** Begin **

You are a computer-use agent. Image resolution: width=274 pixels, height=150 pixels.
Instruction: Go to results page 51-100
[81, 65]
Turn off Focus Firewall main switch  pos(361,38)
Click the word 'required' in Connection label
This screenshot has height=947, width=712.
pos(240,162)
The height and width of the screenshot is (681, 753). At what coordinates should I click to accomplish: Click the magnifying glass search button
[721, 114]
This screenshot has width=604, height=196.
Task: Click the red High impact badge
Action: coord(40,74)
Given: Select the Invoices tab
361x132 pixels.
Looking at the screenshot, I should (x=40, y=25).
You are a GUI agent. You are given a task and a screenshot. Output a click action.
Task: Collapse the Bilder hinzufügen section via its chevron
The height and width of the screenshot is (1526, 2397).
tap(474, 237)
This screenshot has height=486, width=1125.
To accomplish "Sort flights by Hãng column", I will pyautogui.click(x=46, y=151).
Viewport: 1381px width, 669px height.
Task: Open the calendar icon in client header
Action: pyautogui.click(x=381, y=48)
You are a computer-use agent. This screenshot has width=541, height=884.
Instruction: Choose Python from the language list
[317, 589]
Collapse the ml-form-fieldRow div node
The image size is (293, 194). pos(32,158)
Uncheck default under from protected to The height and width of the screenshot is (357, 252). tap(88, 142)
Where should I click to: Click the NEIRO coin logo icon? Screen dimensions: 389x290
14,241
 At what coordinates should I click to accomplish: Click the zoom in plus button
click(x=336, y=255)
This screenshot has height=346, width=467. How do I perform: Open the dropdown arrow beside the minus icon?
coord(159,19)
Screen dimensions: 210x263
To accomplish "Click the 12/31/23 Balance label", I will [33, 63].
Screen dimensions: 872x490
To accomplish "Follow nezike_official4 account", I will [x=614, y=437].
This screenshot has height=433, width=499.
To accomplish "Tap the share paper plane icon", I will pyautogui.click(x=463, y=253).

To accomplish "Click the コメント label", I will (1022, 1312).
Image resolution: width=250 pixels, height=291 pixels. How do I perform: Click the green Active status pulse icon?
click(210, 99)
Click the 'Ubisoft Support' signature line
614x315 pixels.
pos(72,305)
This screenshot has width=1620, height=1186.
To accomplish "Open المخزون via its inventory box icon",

** End **

*WHAT IS REQUIRED:*
Copy the lines above exactly as they appear.

*FULL RESPONSE:*
You are a computer-use agent. Image resolution: width=274 pixels, height=150 pixels.
Instruction: Go to results page 51-100
[81, 65]
Turn off Focus Firewall main switch  pos(361,38)
Click the word 'required' in Connection label
This screenshot has height=947, width=712.
pos(240,162)
The height and width of the screenshot is (681, 753). At what coordinates should I click to accomplish: Click the magnifying glass search button
[721, 114]
This screenshot has width=604, height=196.
Task: Click the red High impact badge
Action: coord(40,74)
Given: Select the Invoices tab
361x132 pixels.
Looking at the screenshot, I should (x=40, y=25).
You are a GUI agent. You are given a task and a screenshot. Output a click action.
Task: Collapse the Bilder hinzufügen section via its chevron
The height and width of the screenshot is (1526, 2397).
tap(474, 237)
This screenshot has height=486, width=1125.
To accomplish "Sort flights by Hãng column", I will pyautogui.click(x=46, y=151).
Viewport: 1381px width, 669px height.
Task: Open the calendar icon in client header
Action: pyautogui.click(x=381, y=48)
You are a computer-use agent. This screenshot has width=541, height=884.
Instruction: Choose Python from the language list
[317, 589]
Collapse the ml-form-fieldRow div node
The image size is (293, 194). pos(32,158)
Uncheck default under from protected to The height and width of the screenshot is (357, 252). tap(88, 142)
Where should I click to: Click the NEIRO coin logo icon? Screen dimensions: 389x290
14,241
 At what coordinates should I click to accomplish: Click the zoom in plus button
click(x=336, y=255)
This screenshot has height=346, width=467. How do I perform: Open the dropdown arrow beside the minus icon?
coord(159,19)
Screen dimensions: 210x263
To accomplish "Click the 12/31/23 Balance label", I will [33, 63].
Screen dimensions: 872x490
To accomplish "Follow nezike_official4 account", I will [x=614, y=437].
This screenshot has height=433, width=499.
To accomplish "Tap the share paper plane icon", I will pyautogui.click(x=463, y=253).

To accomplish "Click the コメント label", I will (1022, 1312).
Image resolution: width=250 pixels, height=291 pixels. How do I perform: Click the green Active status pulse icon?
click(210, 99)
Click the 'Ubisoft Support' signature line
614x315 pixels.
pos(72,305)
This screenshot has width=1620, height=1186.
To accomplish "Open المخزون via its inventory box icon",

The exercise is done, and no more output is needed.